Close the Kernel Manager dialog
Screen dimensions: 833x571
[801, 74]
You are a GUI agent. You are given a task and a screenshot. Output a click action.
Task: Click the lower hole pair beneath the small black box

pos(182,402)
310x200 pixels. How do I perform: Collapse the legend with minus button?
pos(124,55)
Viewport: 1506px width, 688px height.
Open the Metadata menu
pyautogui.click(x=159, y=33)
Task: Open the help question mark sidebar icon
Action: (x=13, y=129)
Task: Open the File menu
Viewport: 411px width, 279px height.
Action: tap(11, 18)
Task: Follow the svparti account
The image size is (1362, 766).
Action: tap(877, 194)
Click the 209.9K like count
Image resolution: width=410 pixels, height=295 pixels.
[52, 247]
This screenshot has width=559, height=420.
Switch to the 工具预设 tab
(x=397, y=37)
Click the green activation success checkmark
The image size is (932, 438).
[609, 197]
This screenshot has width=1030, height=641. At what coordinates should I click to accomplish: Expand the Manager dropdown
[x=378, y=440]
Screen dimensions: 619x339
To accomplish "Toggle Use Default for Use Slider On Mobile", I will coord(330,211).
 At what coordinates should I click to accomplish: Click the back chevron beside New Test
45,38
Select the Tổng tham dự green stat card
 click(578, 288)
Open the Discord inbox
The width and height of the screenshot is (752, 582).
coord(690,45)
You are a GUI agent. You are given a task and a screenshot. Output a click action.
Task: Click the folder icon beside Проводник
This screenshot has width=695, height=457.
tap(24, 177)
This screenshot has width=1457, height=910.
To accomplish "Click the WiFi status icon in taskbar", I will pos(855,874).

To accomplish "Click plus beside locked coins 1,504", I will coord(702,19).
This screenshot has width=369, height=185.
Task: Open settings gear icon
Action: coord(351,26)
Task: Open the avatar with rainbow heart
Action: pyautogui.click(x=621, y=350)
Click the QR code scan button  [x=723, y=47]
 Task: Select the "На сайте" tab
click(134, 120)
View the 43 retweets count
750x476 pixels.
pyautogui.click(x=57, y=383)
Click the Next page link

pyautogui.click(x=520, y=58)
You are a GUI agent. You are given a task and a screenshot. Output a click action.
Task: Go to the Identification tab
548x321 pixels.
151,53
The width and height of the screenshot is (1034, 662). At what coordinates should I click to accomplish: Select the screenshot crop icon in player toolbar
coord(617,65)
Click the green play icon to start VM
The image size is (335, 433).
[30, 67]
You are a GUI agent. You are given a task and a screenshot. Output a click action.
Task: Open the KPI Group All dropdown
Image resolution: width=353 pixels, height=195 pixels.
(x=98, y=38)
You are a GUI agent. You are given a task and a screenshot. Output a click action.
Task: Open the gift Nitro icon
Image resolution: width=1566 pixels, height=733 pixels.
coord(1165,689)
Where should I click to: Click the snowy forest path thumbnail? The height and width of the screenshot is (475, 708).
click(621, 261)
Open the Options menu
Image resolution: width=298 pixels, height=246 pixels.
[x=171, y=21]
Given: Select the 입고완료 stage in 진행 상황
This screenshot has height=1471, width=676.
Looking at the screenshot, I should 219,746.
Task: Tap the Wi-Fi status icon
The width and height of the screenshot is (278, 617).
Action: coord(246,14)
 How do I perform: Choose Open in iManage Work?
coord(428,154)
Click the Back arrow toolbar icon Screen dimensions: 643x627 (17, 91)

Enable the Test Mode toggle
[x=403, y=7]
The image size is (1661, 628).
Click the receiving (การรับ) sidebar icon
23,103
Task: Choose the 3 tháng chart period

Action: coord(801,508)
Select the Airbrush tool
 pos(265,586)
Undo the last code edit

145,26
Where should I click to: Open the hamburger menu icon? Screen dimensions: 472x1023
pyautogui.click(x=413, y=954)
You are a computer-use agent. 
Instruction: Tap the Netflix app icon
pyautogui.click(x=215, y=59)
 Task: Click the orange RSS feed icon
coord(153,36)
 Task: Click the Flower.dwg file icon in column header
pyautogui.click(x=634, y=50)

▶ **Task to carry out**: Find "Undo the last code edit" in the records above. Repeat its line and every later line exactly, through the last one.

▶ **Output**:
Undo the last code edit

145,26
Where should I click to: Open the hamburger menu icon? Screen dimensions: 472x1023
pyautogui.click(x=413, y=954)
You are a computer-use agent. 
Instruction: Tap the Netflix app icon
pyautogui.click(x=215, y=59)
 Task: Click the orange RSS feed icon
coord(153,36)
 Task: Click the Flower.dwg file icon in column header
pyautogui.click(x=634, y=50)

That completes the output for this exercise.